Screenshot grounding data
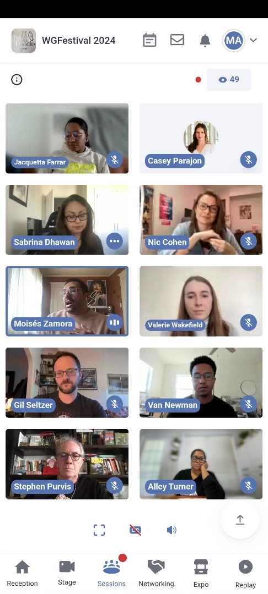The height and width of the screenshot is (594, 268).
Task: Switch to the Networking tab
Action: pos(156,574)
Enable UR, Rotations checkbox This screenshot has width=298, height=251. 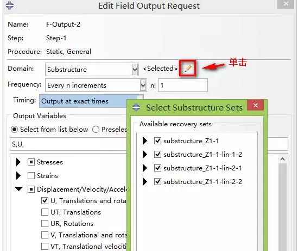coord(45,224)
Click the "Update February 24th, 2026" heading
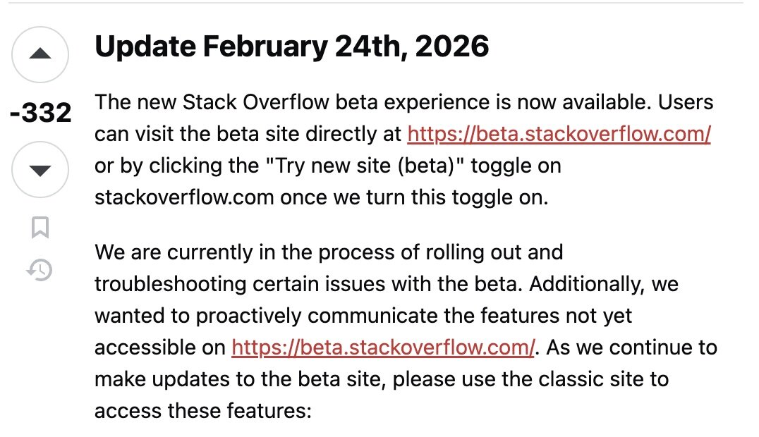Viewport: 759px width, 437px height. (291, 47)
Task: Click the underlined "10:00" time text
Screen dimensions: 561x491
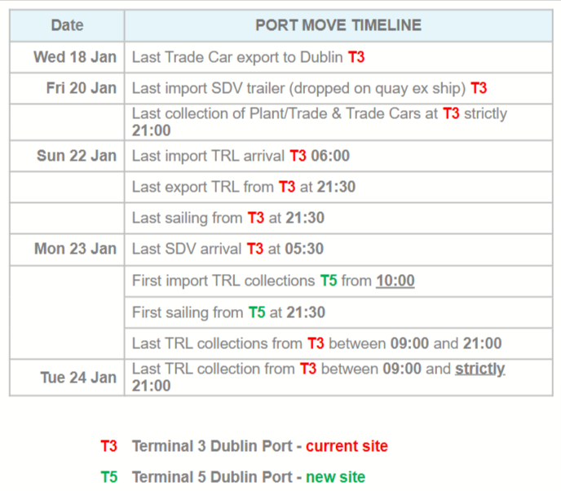Action: click(x=395, y=281)
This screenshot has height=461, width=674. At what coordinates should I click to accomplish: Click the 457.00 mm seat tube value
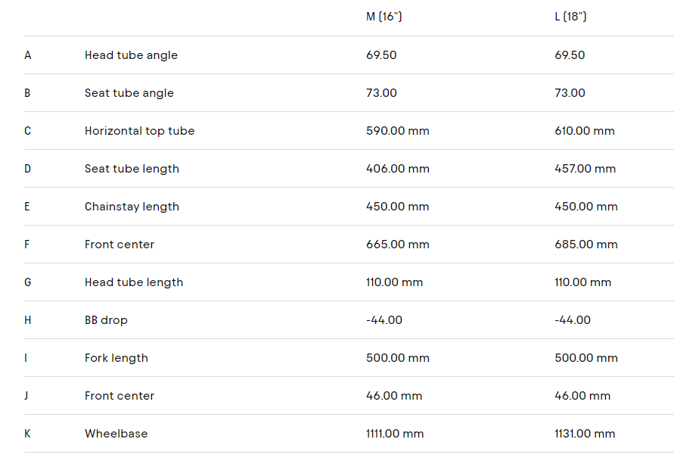(585, 169)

TASK BRIEF -> Exactly restate the lines from the one holding "Screen dimensions: 561x491" to the final line of the records above, including both and excluding pictures.

YOUR SOLUTION ->
Screen dimensions: 561x491
Action: click(x=395, y=281)
This screenshot has height=461, width=674. At what coordinates should I click to accomplish: Click the 457.00 mm seat tube value
(585, 169)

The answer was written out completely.